Fielder retired in 2016 because of neck problems
From 2006-2013, Prince Fielder played in at least 157 games every year; he participated in all 162 games in four of those seasons, including every year from 2011-13.
Fielder didn’t even reach the 50-game mark in 2014, his first year with the Rangers. He hit .247 with three homers and 16 RBIs before a neck injury ended his season after 42 games. Fielder returned in 2015 and mashed 23 home runs in an All-Star campaign.
It appeared Fielder was back on the right track. Those hopes didn’t last long, as he only hit .212 with an ugly .292 on-base percentage in 89 games during the 2016 season.
Fielder’s nagging neck problems forced him to retire that summer.
Prince Fielder could earn MLB’s biggest paycheck in 2020
The coronavirus pandemic threw a wrench in those plans. Players will make significantly less money this season because of a variety of factors, including a 60-game season.

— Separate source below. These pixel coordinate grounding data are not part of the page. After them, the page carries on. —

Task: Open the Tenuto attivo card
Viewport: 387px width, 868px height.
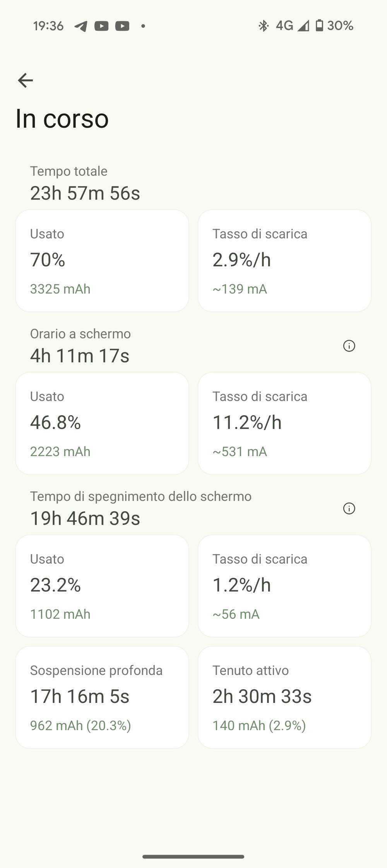Action: [x=284, y=697]
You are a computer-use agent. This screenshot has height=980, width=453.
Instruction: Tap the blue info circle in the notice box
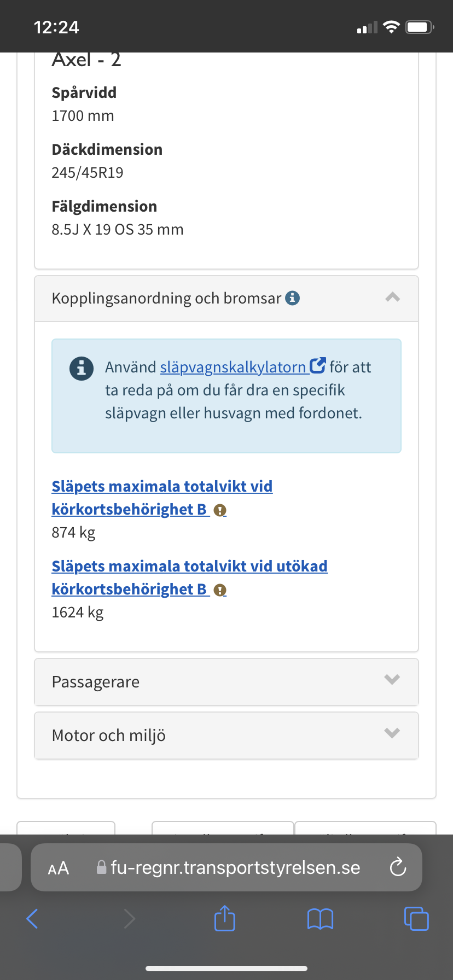[82, 368]
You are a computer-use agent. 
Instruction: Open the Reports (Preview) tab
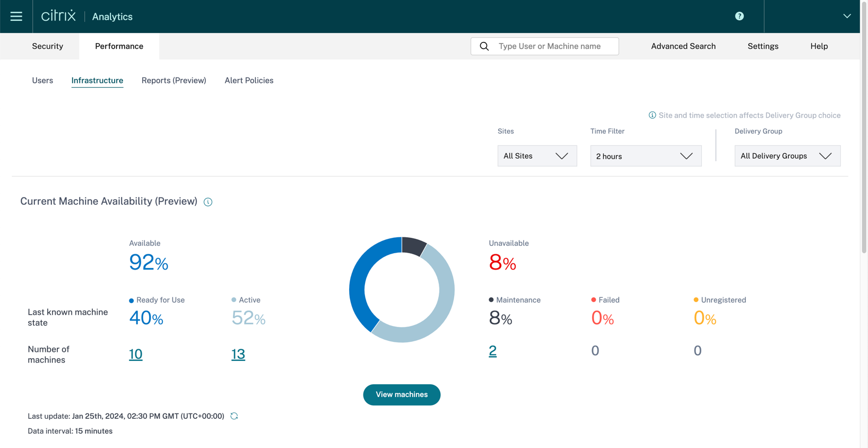173,81
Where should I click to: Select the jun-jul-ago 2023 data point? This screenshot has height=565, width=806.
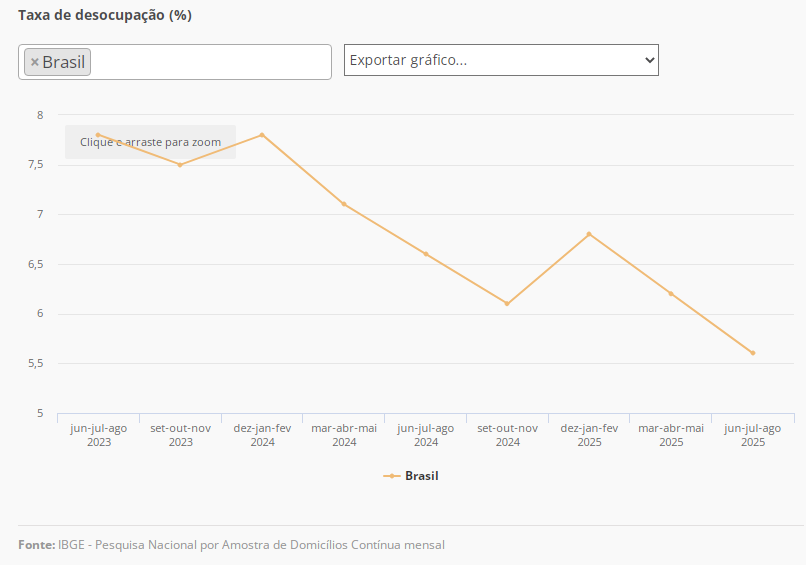click(x=98, y=135)
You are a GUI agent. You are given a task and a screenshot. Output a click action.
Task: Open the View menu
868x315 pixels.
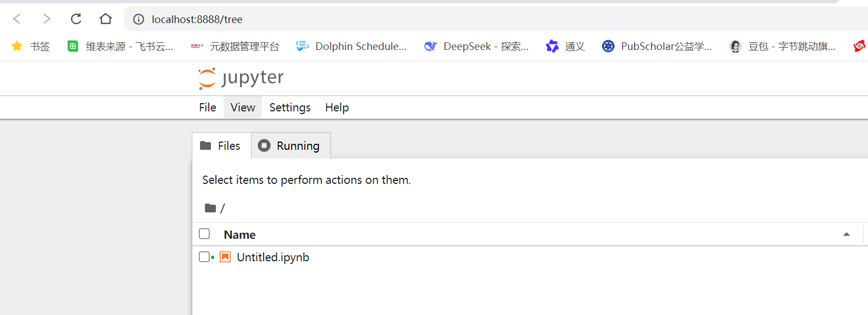(x=243, y=108)
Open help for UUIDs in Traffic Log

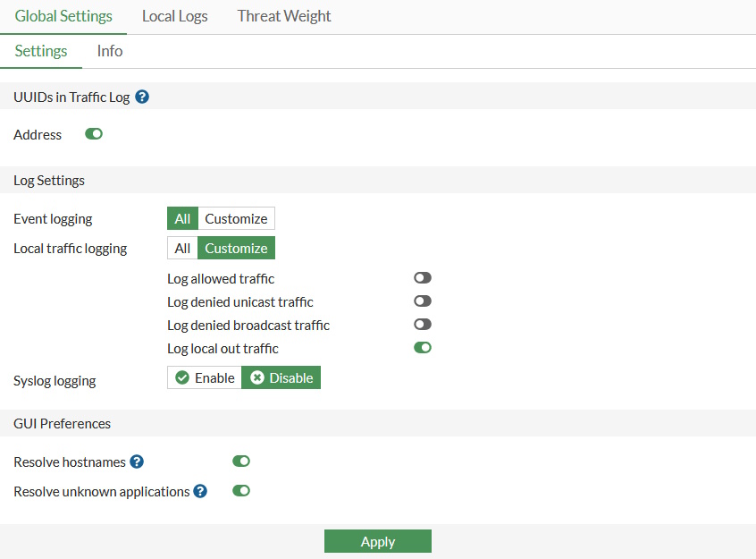(x=142, y=97)
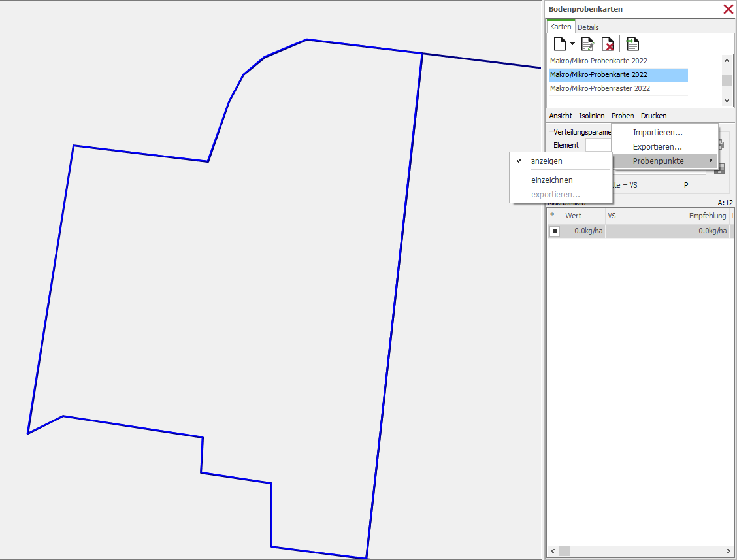Open the Ansicht menu
737x560 pixels.
561,116
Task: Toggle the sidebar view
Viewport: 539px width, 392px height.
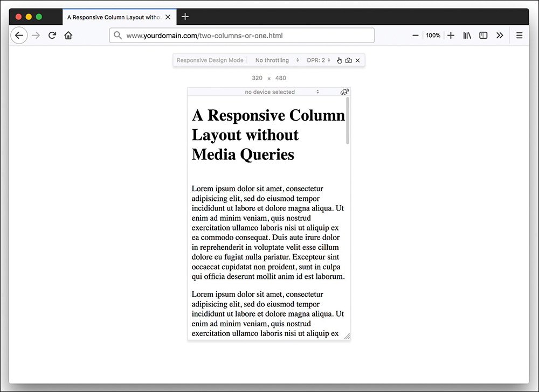Action: [483, 35]
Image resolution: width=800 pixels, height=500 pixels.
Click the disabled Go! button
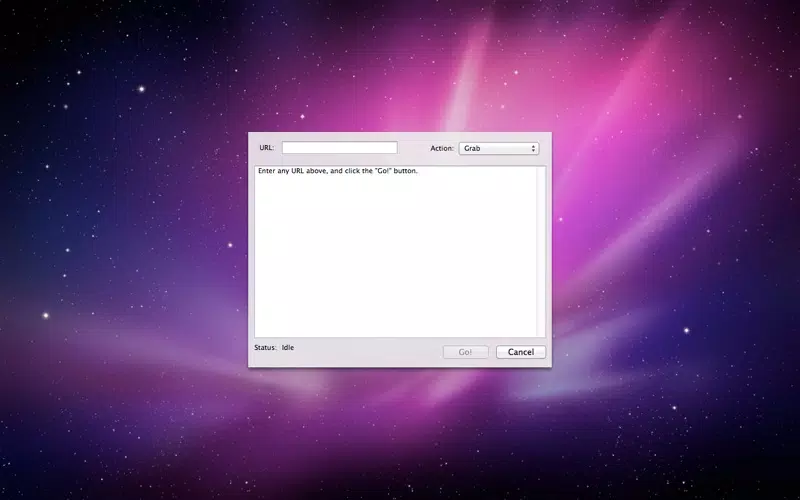465,352
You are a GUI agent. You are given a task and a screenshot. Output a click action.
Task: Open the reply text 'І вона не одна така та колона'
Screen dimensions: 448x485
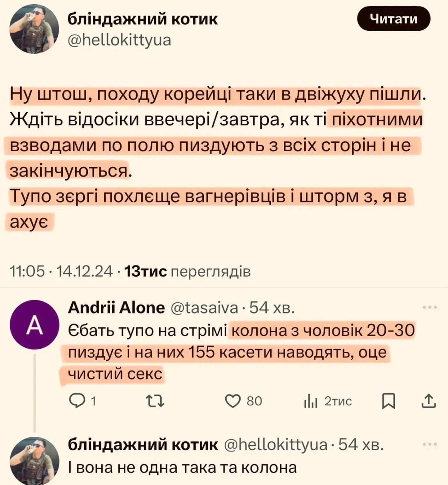point(182,468)
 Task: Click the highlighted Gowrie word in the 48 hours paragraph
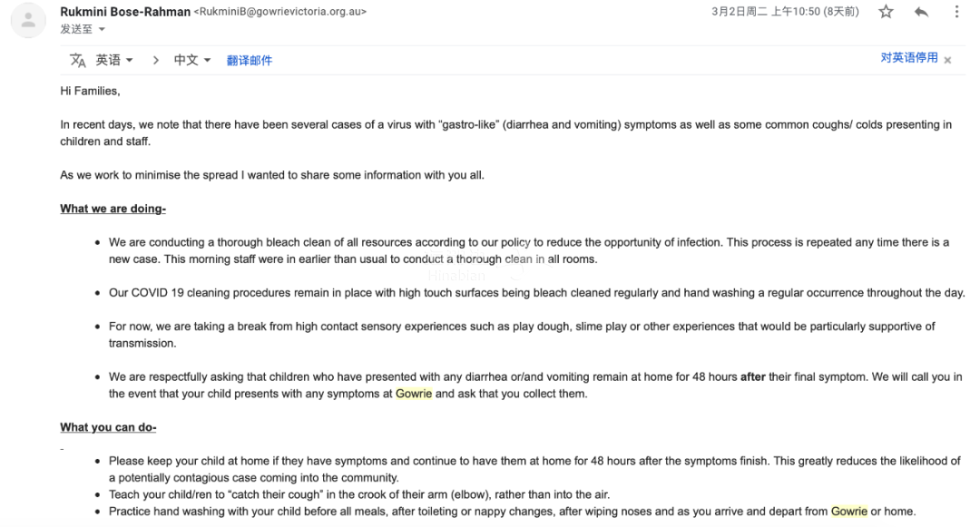coord(414,394)
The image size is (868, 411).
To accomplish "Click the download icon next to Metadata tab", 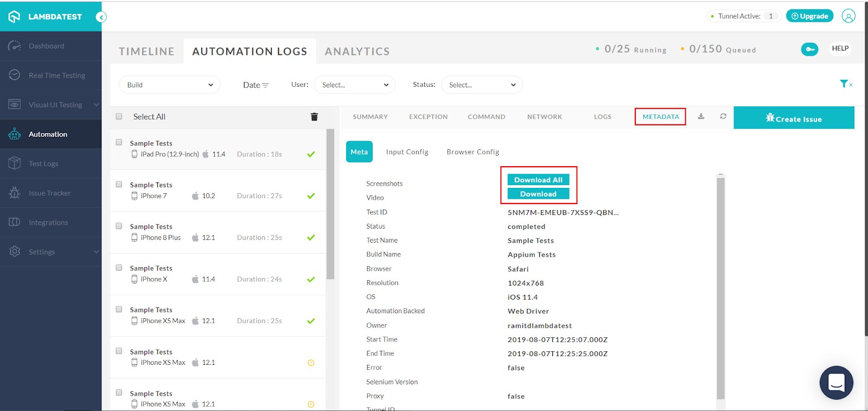I will point(701,116).
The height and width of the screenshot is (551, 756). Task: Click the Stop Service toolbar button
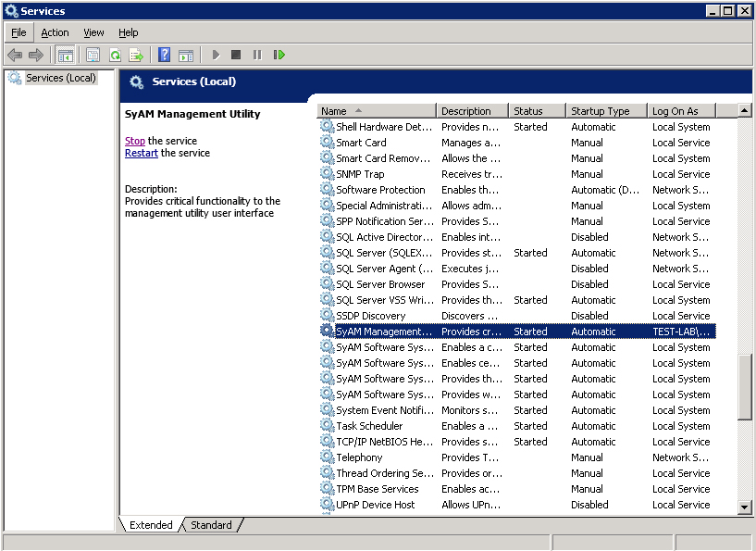(236, 56)
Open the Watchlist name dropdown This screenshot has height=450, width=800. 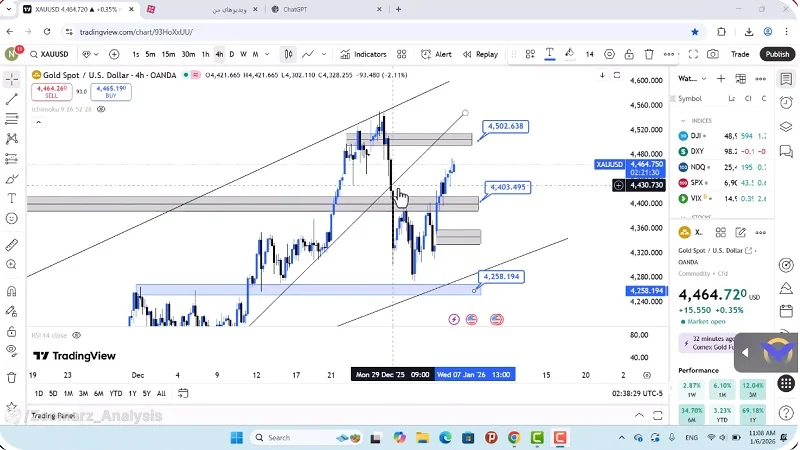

Trout, for example, will earn roughly $13.3 million this year instead of the $38 million, according to NBC Los Angeles.
Where does Prince Fielder fall into all of this? According to The Athletic, Fielder will receive his “full termination pay under terms of the March agreement between the owners and players regarding a shortened or canceled 2020 season.”
Fielder would have received $24 million this season, the last year in his contract.
Interestingly, there is a non-active player who is owed more than Fielder. The Yankees owe Jacoby Ellsbury $26 million, including a $21 million salary and $5 million buyout.
The Yankees are trying to withhold the remaining guarantee, though, because they believe Ellsbury violated his contract by seeking outside medical attention.